We tested once again players reading their own cards out loud. This time, players expressed to us that they would prefer submitting their cards to the executive. This would keep the submissions anonymous and make it easier to tell when everyone is done choosing cards. We noticed that players did keep having to ask “Is everyone done?” during card selection time. Passing the plot card around for each player to read off of also added extraneous time. For these reasons (and the ones mentioned under playtest #1), we decided to iterate the rules so that players give their cards to the exec, who reads them all. We acted on their feedback because it had a simple fix that would be easy to test.
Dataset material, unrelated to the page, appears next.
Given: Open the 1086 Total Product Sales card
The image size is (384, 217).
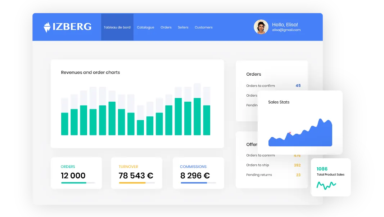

At this point in the project, we were wondering if our game was too simple and considered adding more movie-related mechanics to the game. For instance, we thought about incorporating a randomly-selected genre to go along with the plot card. We asked players how they felt about this, and the reaction was that it would be “difficult to achieve” because the existing character and action cards were so specific. Since this idea did not stem from any playtest observation and the players’ reactions were not positive, we decided not to move forward with testing this mechanic. We also felt it would constrain player creativity because they may have to eschew an interesting plot in favor of aligning to a genre.
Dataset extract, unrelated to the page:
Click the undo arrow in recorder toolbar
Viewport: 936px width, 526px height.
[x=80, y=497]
We tested the increased number of cards in each hand (6 action and 6 character cards). We found that this made each round take noticeably longer. Players took more time to choose their cards, which meant the executives had to sit and wait for a longer period of time. More choices also did not seem to make the game significantly more funny or lively. Because of this, we decided to revert back to giving players 4 action and 4 characters cards for the next playtest. Since we also decided to limit each plot card to two blanks, we felt this amount still provided players enough options for expression and creativity.

Good Moments and Responses

Overall, the procedure (picking cards, reading them, and judging) went smoothly without needing much prompting from us. The shortened plot cards were easier for players to read while maintaining humor and fun. Judges enjoyed the comedy and continuity in the cards. In our following iteration, we continued revising our character and action cards to increase the comedy and continuity in them. One player complimented the design of the character cards because the pattern evoked movie clappers and fit the theme well, and others agreed.

Playtest and Iteration #3

Playtest Objective

For our second playtest, we wanted to focus on testing the below questions:

  • Do the players like the plot cards with two character blanks instead of one character blank and one action blank?
  • Do the number of cards for each player, which was 4 character cards and 4 action cards, feel enough and easy to hold?
  • Is the size of the plot cards (bigger now) now more aesthetically pleasing for the players and easier to read?
  • Is it easy to have the players choose who the Hollywood producer would be for the first round on their own?
  • Do the players like having duplicate character and action cards?

Playtest participants

Our playtesters for Playtest 3 were Stanford students in our CS 247G class who were assigned to us by the class teaching team. There were 5 players in total, with 3 guys and 2 girls. Our game is played in rounds, and we playtested 10 rounds.

Feedback, Issues, and Responses

We received feedback from the players saying that they did not like the plot cards with two character blanks as much as they liked the plot cards with one character blank and one action blank. We found that one of the main reasons for this was that having two character blanks made it harder for the players to distinguish which character was intended for which blank. Players consequently made a house rule that players would place the character cards on top of each other, and the character card on top would be for the first blank, and the one on the bottom would be for the second blank. Because players had to make this rule, the Hollywood executive had to be extra careful when taking all the cards and reading them, so that the cards did not get out of placement order. We decided to act on this issue by changing the plot cards back to having one character blank and one action blank. We decided to do this because we wanted to remove the burden of having the players come up with a way to distinguish which character card went with which blank, as well as the burden on the Hollywood producer of trying to keep the character cards in the order that the screenwriters put them in. Removing these burdens makes the game easier to play and more enjoyable. 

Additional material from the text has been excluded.